# [Stored items from a collection]
------------------------------------
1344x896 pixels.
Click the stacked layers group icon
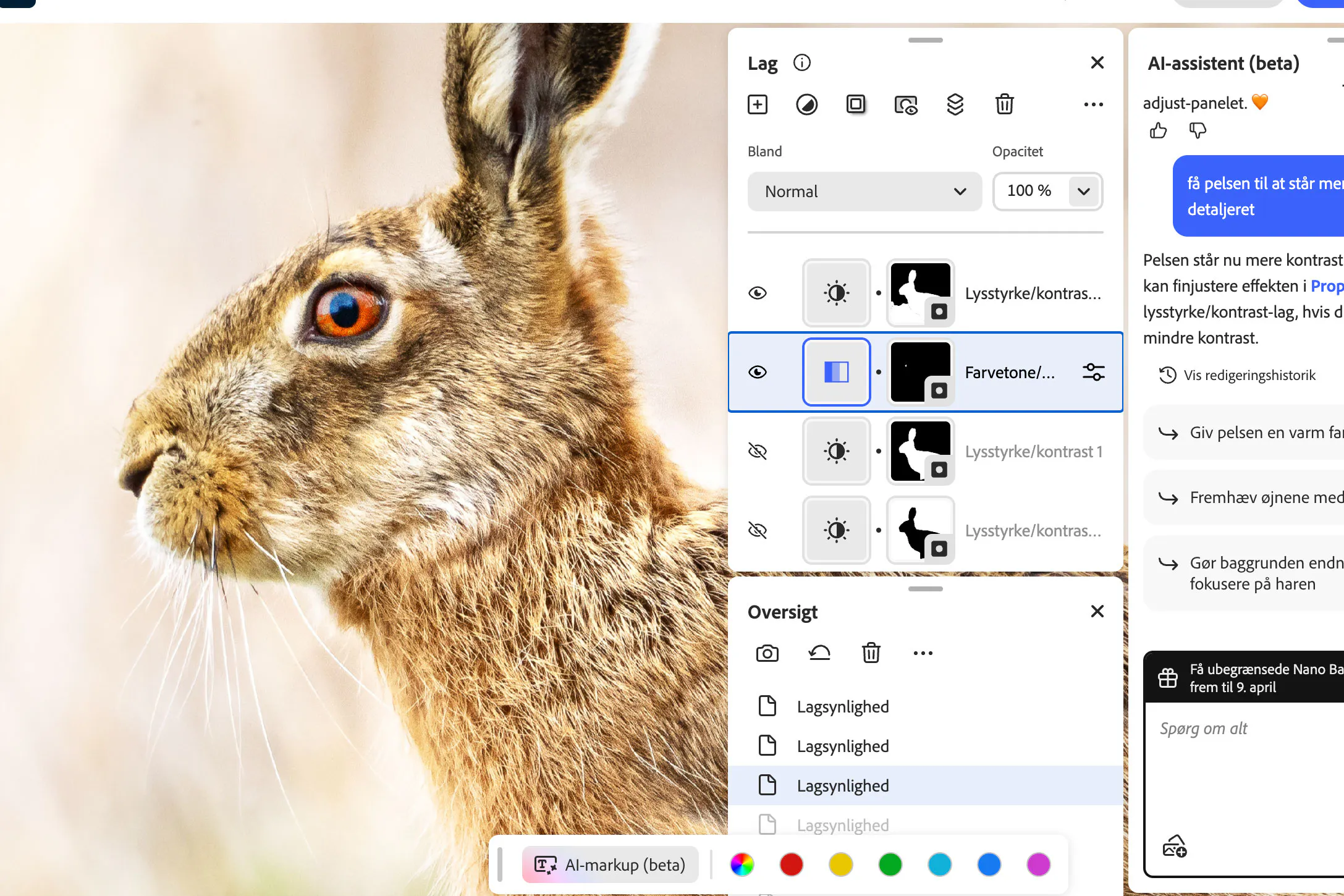pos(955,104)
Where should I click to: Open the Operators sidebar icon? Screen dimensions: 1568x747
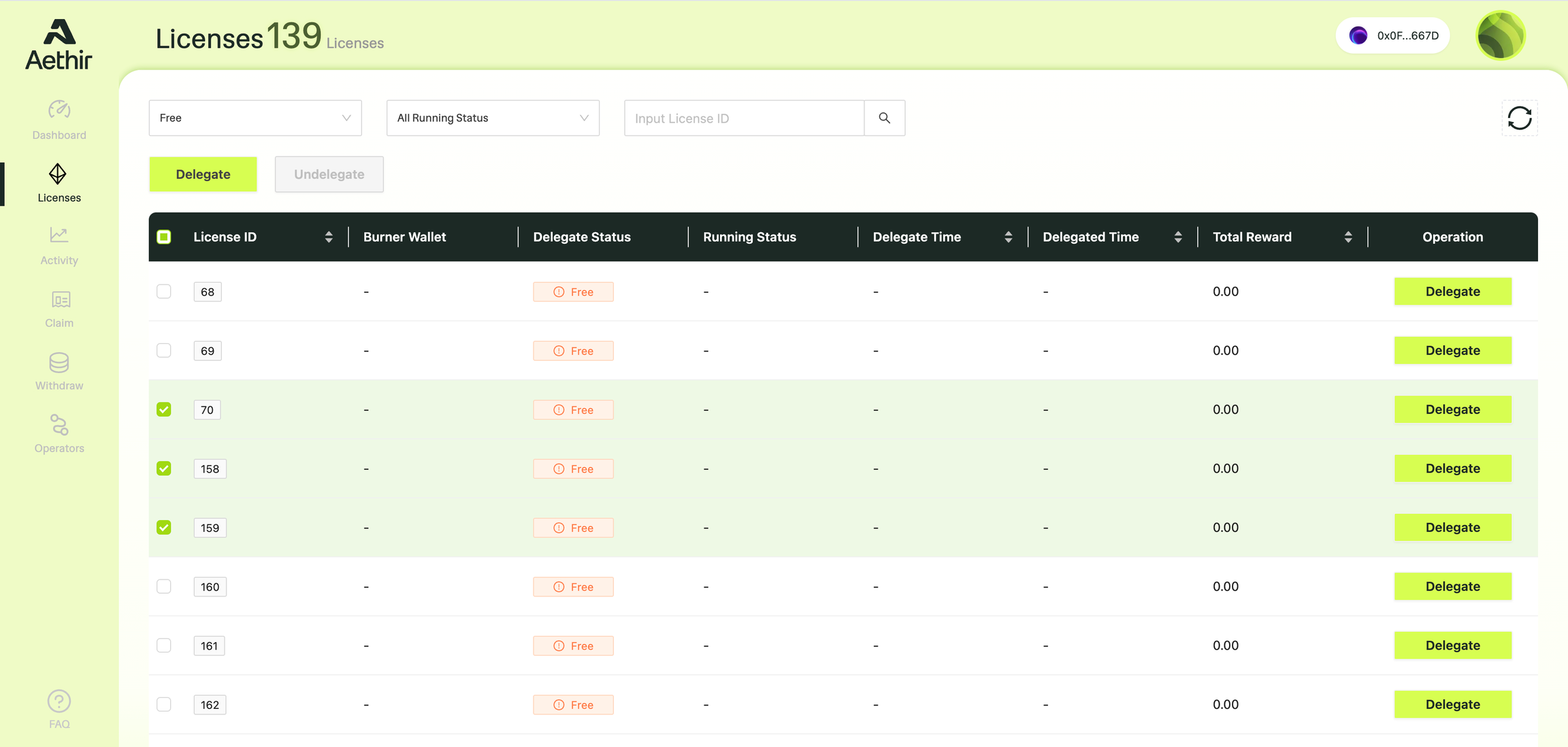click(59, 425)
------------------------------------
# [EXERCISE GOAL]
What is needed is a verbatim copy of the entries, leaving out any pictures.

# [FINAL ANSWER]
1344x896 pixels.
Click the stacked layers group icon
pos(955,104)
Where should I click to: Open the Operators sidebar icon? Screen dimensions: 1568x747
click(59, 425)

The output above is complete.